** Start of Data extract **

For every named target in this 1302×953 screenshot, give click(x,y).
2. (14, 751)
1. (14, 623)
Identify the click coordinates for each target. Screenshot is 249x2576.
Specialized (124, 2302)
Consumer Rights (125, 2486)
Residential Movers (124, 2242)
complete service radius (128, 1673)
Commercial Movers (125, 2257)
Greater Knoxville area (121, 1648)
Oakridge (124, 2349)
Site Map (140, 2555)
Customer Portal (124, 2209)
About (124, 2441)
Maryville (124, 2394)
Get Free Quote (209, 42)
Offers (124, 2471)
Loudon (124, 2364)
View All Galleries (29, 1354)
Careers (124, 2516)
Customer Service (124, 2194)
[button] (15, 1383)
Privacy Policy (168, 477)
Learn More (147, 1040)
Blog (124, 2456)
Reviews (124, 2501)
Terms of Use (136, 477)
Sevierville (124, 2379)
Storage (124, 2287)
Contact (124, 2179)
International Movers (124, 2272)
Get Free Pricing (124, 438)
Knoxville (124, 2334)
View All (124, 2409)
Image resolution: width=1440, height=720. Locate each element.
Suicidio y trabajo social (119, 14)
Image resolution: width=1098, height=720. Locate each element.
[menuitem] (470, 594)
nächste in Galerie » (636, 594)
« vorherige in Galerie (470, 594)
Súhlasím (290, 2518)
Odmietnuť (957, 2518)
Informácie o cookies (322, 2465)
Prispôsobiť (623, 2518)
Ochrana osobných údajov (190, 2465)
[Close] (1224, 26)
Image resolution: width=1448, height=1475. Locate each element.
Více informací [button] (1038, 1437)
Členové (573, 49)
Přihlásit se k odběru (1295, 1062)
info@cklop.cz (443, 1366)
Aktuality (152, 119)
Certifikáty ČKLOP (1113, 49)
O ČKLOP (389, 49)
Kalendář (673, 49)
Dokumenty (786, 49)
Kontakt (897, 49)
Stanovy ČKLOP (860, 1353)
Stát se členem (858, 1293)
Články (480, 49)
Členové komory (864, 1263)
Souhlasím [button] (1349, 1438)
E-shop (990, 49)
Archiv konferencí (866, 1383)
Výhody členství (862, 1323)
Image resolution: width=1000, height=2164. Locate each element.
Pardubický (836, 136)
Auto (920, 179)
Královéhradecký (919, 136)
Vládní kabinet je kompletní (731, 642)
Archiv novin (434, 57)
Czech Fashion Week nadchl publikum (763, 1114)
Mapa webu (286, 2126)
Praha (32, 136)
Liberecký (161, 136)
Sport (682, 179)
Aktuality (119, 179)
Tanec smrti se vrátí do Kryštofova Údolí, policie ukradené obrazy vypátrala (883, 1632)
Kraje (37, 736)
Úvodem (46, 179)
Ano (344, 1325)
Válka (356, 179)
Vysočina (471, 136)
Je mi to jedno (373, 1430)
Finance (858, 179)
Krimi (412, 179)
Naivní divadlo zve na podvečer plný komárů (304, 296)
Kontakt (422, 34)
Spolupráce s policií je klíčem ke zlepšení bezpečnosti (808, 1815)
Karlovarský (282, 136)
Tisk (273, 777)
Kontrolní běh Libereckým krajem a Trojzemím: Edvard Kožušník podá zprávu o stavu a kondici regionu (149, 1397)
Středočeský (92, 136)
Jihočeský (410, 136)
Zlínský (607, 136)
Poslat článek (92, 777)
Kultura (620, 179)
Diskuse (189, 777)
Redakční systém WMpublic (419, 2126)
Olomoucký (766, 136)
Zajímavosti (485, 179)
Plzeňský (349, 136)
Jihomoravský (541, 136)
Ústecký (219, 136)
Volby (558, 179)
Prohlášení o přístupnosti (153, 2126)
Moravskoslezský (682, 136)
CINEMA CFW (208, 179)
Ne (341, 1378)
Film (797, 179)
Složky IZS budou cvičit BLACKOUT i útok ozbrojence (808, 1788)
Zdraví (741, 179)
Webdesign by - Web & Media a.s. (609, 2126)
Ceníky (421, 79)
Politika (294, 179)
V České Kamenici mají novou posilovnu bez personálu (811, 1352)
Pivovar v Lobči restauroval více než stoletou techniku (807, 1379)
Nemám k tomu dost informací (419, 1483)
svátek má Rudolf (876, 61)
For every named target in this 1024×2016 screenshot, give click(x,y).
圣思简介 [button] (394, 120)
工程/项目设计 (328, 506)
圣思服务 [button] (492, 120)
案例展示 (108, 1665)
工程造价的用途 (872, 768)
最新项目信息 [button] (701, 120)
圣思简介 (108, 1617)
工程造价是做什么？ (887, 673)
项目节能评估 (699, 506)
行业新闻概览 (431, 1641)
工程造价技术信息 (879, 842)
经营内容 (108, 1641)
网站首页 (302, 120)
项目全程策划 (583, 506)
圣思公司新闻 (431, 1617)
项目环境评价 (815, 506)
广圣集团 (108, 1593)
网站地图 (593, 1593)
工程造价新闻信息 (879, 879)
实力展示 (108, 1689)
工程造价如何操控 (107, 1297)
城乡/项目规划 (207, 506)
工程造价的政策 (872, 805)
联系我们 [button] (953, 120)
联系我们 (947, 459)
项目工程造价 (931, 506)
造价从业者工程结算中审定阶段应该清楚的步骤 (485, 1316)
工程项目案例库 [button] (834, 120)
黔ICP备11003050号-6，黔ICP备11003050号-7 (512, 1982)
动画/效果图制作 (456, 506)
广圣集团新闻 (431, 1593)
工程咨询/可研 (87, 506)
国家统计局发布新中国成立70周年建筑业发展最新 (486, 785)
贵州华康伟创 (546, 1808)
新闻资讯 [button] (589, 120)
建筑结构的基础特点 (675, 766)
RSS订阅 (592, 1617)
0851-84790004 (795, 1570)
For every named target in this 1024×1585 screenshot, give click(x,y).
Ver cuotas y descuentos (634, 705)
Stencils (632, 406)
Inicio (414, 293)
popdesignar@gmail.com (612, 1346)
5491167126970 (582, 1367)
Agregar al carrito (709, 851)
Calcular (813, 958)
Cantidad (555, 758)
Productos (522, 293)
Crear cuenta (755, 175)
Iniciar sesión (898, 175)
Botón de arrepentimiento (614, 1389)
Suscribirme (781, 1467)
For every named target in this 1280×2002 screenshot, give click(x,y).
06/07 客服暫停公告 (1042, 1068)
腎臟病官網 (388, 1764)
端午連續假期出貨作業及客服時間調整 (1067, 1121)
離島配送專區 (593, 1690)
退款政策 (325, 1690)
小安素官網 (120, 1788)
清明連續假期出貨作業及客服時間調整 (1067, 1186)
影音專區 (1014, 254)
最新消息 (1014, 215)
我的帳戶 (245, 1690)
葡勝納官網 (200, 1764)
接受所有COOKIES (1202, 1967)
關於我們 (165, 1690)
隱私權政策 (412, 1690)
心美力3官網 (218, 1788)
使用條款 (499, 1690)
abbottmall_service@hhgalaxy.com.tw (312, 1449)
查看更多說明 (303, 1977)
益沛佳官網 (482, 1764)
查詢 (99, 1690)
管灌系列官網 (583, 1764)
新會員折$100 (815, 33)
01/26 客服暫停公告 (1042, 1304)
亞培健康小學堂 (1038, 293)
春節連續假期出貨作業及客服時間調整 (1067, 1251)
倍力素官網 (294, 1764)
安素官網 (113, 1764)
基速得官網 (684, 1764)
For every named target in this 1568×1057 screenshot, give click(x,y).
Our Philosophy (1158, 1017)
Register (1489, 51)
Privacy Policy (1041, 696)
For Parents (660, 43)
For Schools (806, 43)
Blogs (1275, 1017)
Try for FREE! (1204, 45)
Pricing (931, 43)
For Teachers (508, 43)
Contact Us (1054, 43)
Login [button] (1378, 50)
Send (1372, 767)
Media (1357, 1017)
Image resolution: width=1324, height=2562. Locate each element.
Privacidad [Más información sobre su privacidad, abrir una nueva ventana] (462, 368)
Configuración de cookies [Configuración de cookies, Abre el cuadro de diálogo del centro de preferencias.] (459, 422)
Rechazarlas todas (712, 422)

** End of Data extract **

§ **Given exercise**
Reproduce the data from the line that contains "Krimi (412, 179)" through the line that contains "Film (797, 179)", replacing "Diskuse" with "Komentáře" and leaving everything else unchanged. Give only those lines.

§ **Response**
Krimi (412, 179)
Naivní divadlo zve na podvečer plný komárů (304, 296)
Kontakt (422, 34)
Spolupráce s policií je klíčem ke zlepšení bezpečnosti (808, 1815)
Karlovarský (282, 136)
Tisk (273, 777)
Kontrolní běh Libereckým krajem a Trojzemím: Edvard Kožušník podá zprávu o stavu a kondici regionu (149, 1397)
Středočeský (92, 136)
Jihočeský (410, 136)
Zlínský (607, 136)
Poslat článek (92, 777)
Kultura (620, 179)
Komentáře (189, 777)
Redakční systém WMpublic (419, 2126)
Olomoucký (766, 136)
Zajímavosti (485, 179)
Plzeňský (349, 136)
Jihomoravský (541, 136)
Ústecký (219, 136)
Volby (558, 179)
Prohlášení o přístupnosti (153, 2126)
Moravskoslezský (682, 136)
CINEMA CFW (208, 179)
Ne (341, 1378)
Film (797, 179)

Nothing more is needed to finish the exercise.